The cultivation of a chromogenic acid-fast bacillus from leprous lesions on Musgrave and Clegg's medium is confirmed.

Neither the symbiotic amoebae of Clegg nor the protein split products of Duval are necessary for the growth of this organism.

The essential factor for the development of Clegg's bacillus appears to be the lean medium containing only traces of nutrient substances.

Clegg's acid-fast bacillus develops in transplants from colonies of Bordoni-Uffreduzzi's partially acid-fast diphtheroid on Musgrave and Clegg's medium.
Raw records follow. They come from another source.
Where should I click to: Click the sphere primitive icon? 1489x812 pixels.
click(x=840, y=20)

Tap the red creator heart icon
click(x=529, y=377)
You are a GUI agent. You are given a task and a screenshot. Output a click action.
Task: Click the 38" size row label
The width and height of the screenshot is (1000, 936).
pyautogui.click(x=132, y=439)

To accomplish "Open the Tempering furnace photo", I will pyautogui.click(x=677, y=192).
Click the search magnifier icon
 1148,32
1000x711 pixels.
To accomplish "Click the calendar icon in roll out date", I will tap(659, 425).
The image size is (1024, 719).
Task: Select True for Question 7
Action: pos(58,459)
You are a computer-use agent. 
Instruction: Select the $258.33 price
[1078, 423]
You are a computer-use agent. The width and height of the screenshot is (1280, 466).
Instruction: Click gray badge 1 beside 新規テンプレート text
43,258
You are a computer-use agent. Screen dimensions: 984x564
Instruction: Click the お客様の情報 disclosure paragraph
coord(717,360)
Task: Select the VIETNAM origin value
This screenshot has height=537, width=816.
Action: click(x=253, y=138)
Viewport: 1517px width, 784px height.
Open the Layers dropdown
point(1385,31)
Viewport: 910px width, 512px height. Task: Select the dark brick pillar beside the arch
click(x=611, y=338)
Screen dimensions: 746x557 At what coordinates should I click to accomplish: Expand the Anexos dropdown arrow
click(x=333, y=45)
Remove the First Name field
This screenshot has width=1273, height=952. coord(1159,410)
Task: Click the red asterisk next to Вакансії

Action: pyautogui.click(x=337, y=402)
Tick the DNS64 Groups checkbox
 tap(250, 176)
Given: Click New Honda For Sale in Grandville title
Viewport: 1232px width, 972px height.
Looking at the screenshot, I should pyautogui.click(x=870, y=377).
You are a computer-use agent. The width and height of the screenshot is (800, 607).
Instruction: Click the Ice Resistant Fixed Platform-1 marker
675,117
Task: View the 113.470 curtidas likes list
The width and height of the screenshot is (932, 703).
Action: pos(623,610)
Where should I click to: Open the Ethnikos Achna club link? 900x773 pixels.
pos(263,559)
A chromogenic acid-fast bacillus, similar to Clegg's bacillus, develops in transplants from colonies of the pleomorphic diphtheroid from smegma praeputii on Musgrave and Clegg's medium.

A non-chromogenic acid-fast bacillus, having also morphological differences from Clegg's bacillus, develops in cultures from non-leprous nasal secretions and from Hoffmann's diphtheroid isolated from such secretions, on Musgrave and Clegg's medium.

Clegg's bacillus appears to be a developmental stage of Bordoni-Uffreduzzi's diphtheroid, but the possibility that it may be a contamination can not as yet be absolutely excluded.

Both Clegg and Bordoni-Uffreduzzi and their successors may have cultivated different forms of one and the same pleomorphic bacterium from leprosy.

This organism appears to be identical with or closely related to the pleomorphic and facultative acid-fast so-called Bacillus smegmatis.